Bakteri MDR (Multi Drug Resistant) menjadi penyebab utama meningkatnya kematian di negara berkembang. Sekitar 70% bakteri menyebabkan infeksi telah resisten terhadap setidaknya salah satu obat yang paling umum digunakan untuk pengobatan (Prabha et al., 2010).

Menurut Wibowo (2015) salah satu strategi untuk mengatasi resistensi bakteri patogen adalah pengembangan kelas antibiotik baru untuk menghasilkan antibiotik dengan potensi yang tinggi dan spektrum yang lebih luas, namun seminimal mungkin menghasilkan bakteri resisten.

Biodiversitas laut seperti fungi simbion api-api abang merupakan salah satu bioprospeksi senyawa bahan alam untuk mengatasi berbagai penyakit yang mematikan, seperti penyakit infeksi. Hal tersebut dapat dimanfaatkan untuk melaksanakan strategi dalam mengatasi resistensi

bakteri patogen dengan

mengembangkan kelas antibiotik baru.

Avicennia sp. merupakan sumber menjanjikan untuk penemuan senyawa aktif. Fungi Chaetomium sp.

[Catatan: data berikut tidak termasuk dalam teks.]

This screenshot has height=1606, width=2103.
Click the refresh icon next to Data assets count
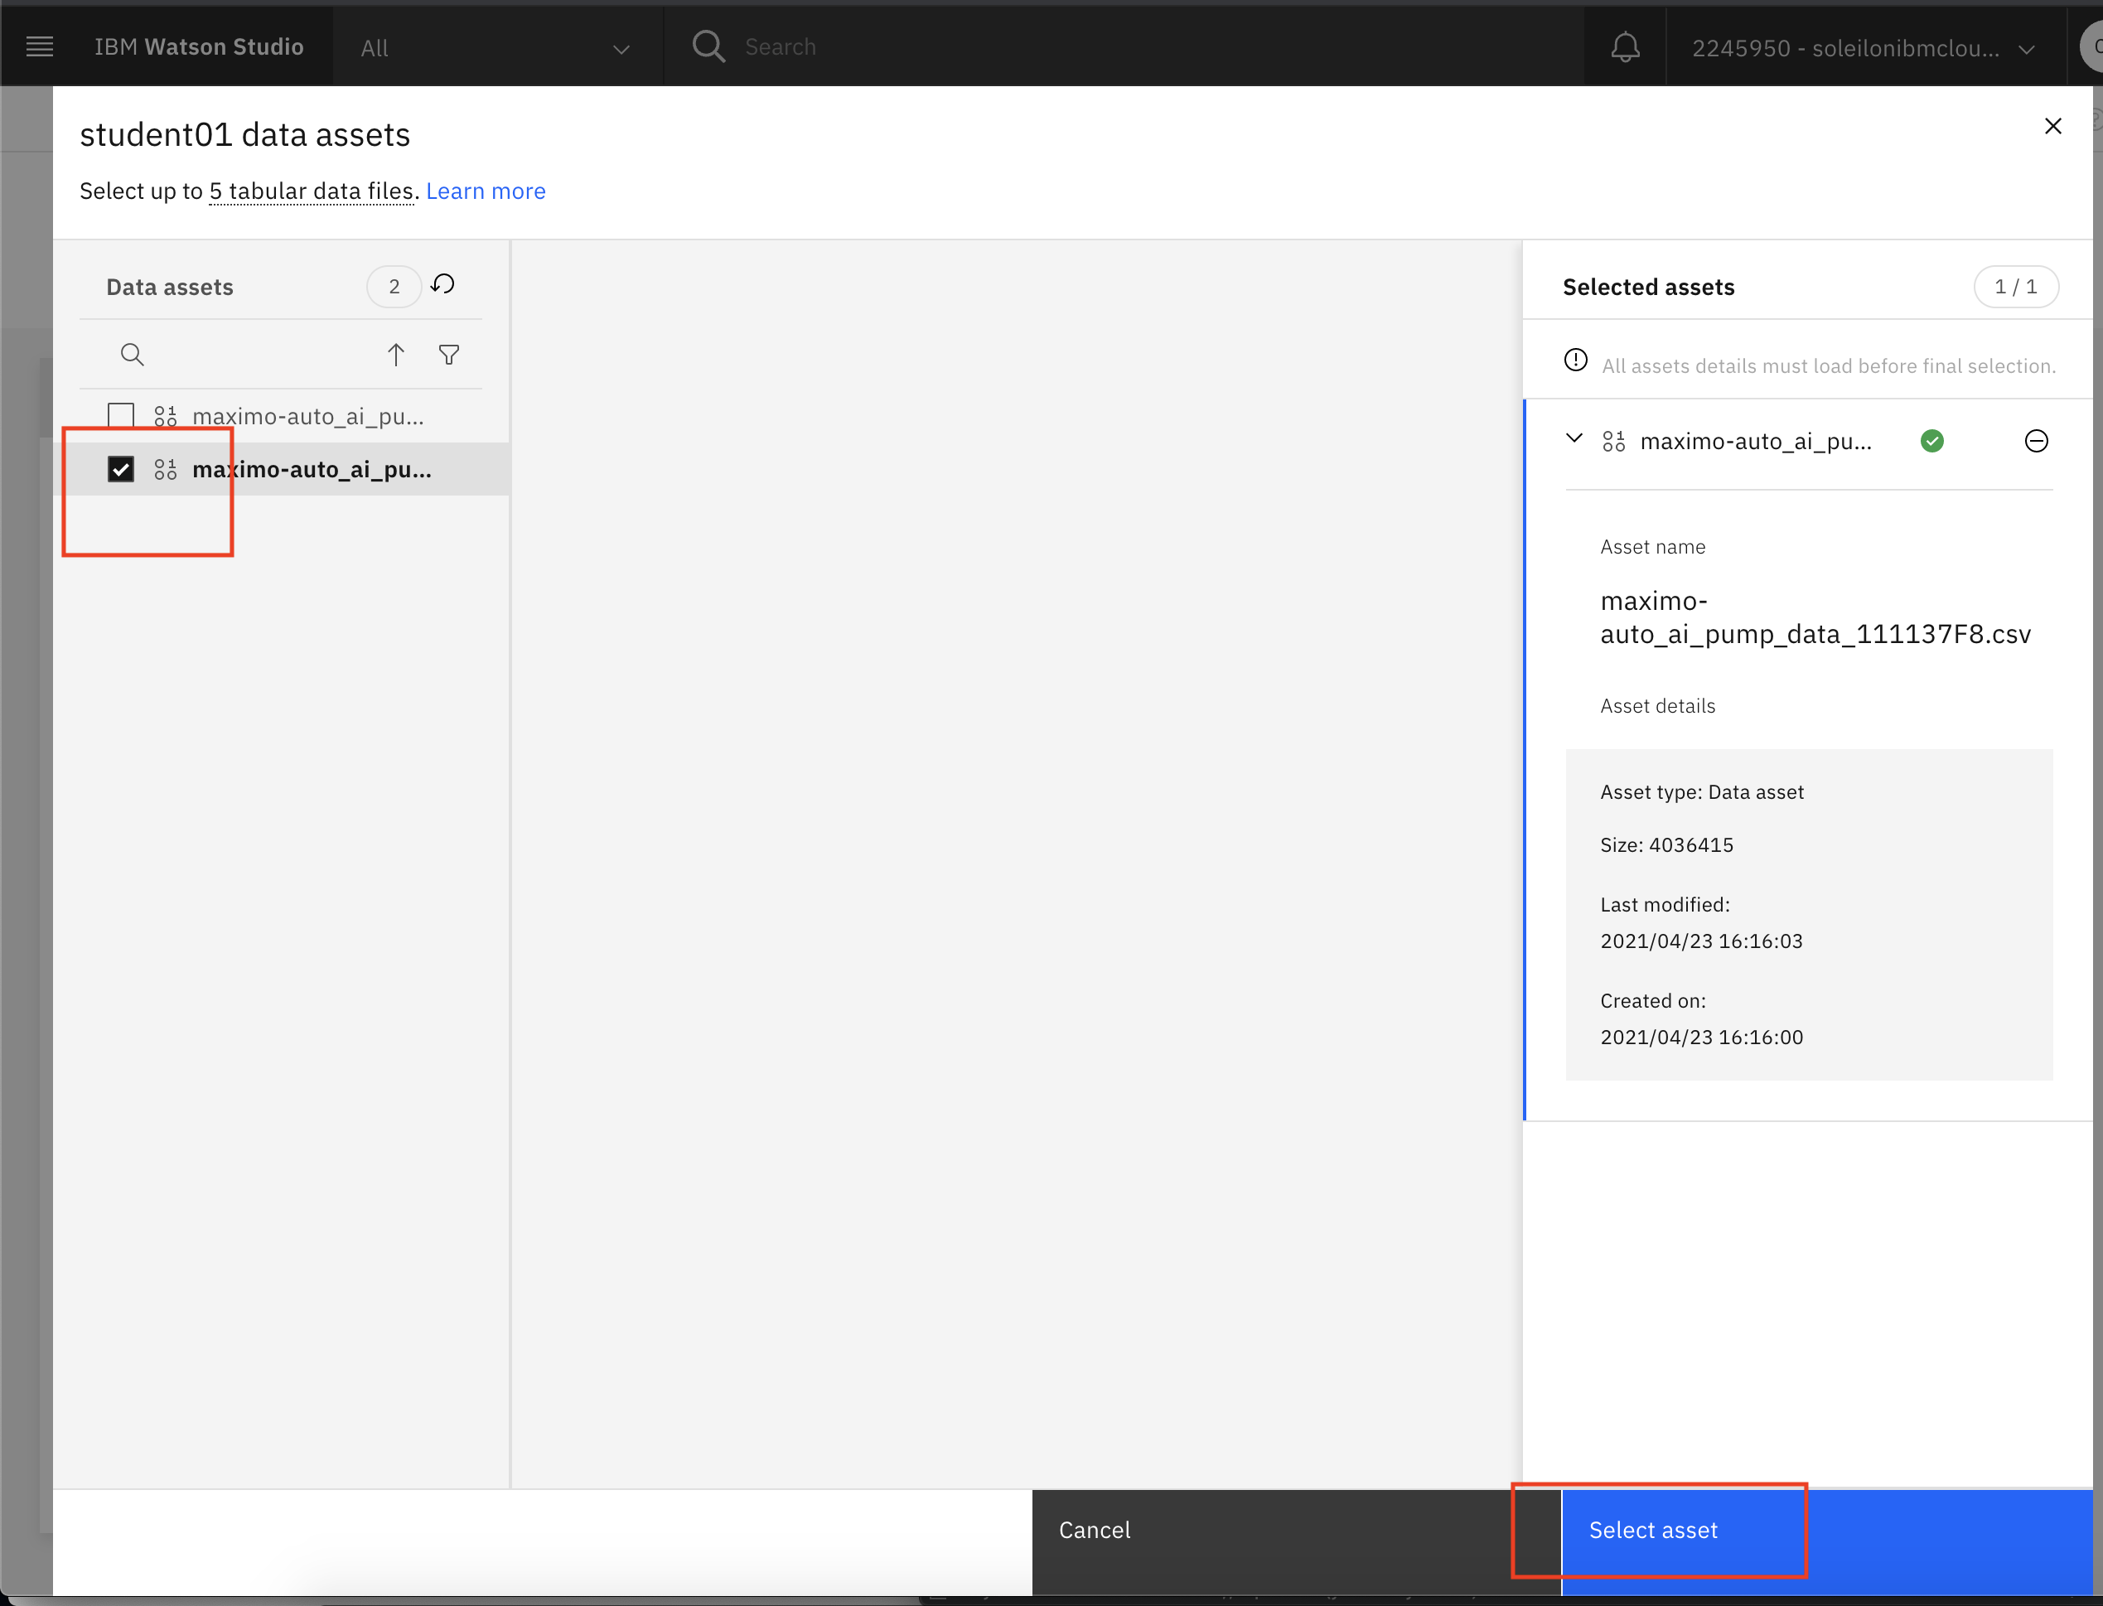pyautogui.click(x=444, y=285)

diisolsai dari api-api abang dapat menghasilkan berbagai senyawa yang memiliki aktifitas antimicrobial, antifungal, antidepressant, antioxidant, antiinflammatory, dan antibacterial (Khalil et al., 2020).

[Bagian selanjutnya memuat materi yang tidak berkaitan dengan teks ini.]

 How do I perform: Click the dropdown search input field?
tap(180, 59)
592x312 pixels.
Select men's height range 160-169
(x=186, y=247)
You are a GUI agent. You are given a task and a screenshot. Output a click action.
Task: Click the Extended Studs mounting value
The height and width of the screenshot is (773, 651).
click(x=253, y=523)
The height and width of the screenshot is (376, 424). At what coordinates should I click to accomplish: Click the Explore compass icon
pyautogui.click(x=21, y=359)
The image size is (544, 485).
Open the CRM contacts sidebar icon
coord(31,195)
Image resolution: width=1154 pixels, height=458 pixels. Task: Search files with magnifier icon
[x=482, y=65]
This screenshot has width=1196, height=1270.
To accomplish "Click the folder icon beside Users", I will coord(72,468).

Aktifitas antibacterial dari fungi yang bersimbion dengan api-api abang memungkinkan fungi simbion dapat menghasilkan antibakteri untuk mengatasi bakteri MDR.

(30)

Berbagai strategi telah diterapkan dalam mendeteksi bahan kimia aktif seperti antibakteri dari suatu sampel senyawa. Metode untuk penilaian aktifitas antibakteri seperti metode uji in-vitro dan in-silico.

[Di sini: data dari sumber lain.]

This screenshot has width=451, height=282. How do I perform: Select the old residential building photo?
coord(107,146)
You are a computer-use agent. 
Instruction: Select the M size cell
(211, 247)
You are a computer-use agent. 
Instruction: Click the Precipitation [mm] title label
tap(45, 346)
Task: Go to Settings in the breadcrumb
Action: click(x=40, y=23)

Metode in-silico memiliki kelebihan yaitu lebih murah dan lebih cepat untuk mendapatkan hasil pencarian senyawa aktif yang diinginkan. Pendekatan komputasi untuk penelitian sains seperti prediksi senyawa aktif sering digunakan seiring dengan pendekatan zaman (Makatita et.al., 2020). Oleh karena hal tersebut, perlu dilakukan kajian mengenai potensi fungi simbion api-api abang penghasil antibakteri terhadap bakteri MDR yang dikaji dengan metode uji in-vitro dan in- silico. Metode in-vitro bertujuan mencari fungi simbion api-api abang yang mempunyai aktivitas antibakteri terhadap bakteri MDR. Kumpulan senyawa dari fungi simbion yang mempunyai aktivitas terhadap bakteri MDR diuji dengan metode in-silico untuk mengetahui kemampuan senyawa sebagai antibakteri.

METODE

Waktu dan Tempat

Penelitian dilaksanakan pada Juni 2021. Sampel api-api abang diambil dari Pulau Pasaran Kelurahan Kota Karang, Kecamatan Teluk Betung Timur, Kota Bandar Lampung.

Percobaan dilakukan di Laboratorium Bioteknologi Pertanian, Fakultas Pertanian, Universitas Lampung.

Alat dan Bahan

Peralatan yang digunakan pada penelitian yaitu alat bedah, cawan petri, incubator, jarum ose, tabung reaksi, vortex, mikropipet, drigalski glass, kertas cakram, erlenmeyer, kertas saring, round bottom flask, rotary evaporator, vial, spatula, pipet tetes, separatory funnel, GC-MS. Sedangkan bahan yang digunakan yaitu sampel api- api abang, NA (Nutrien Agar), MEA (Malt Extract Agar), MEB (Malt Extract Broth), Bakteri MRSA (Methicillin Resistant Staphylococcus aureus), Escherichia coli MDR, alkohol 70%, kloramfenikol, aquades steril, MeOH (CH3OH), dan EtOAc.

Metode Penelitian

Pendekatan riset empirik dengan metode eksploratif yang digunakan pada saat skrining bertujuan untuk menggali hal yang mempengaruhi terjadinya sesuatu. Metode isolasi, purifikasi, dan bioassay secara in-vitro menggunakan metode eksperimental laboratoris sedangkan metode in-silico digunakan untuk menyelidiki kemungkinan sebab akibat pada perlakuan secara komputasi.

Sedangkan data penelitian didapat dengan pengamatan sistematis dari objek yang diteliti dan data dianalisis secara deskriptif.

Prosedur Penelitian

Prosedur penelitian seperti yang telah dilakukan pada Maisaroh (2014), dengan modifikasi. Setiap proses penelitian menerapkan protokol kesehatan.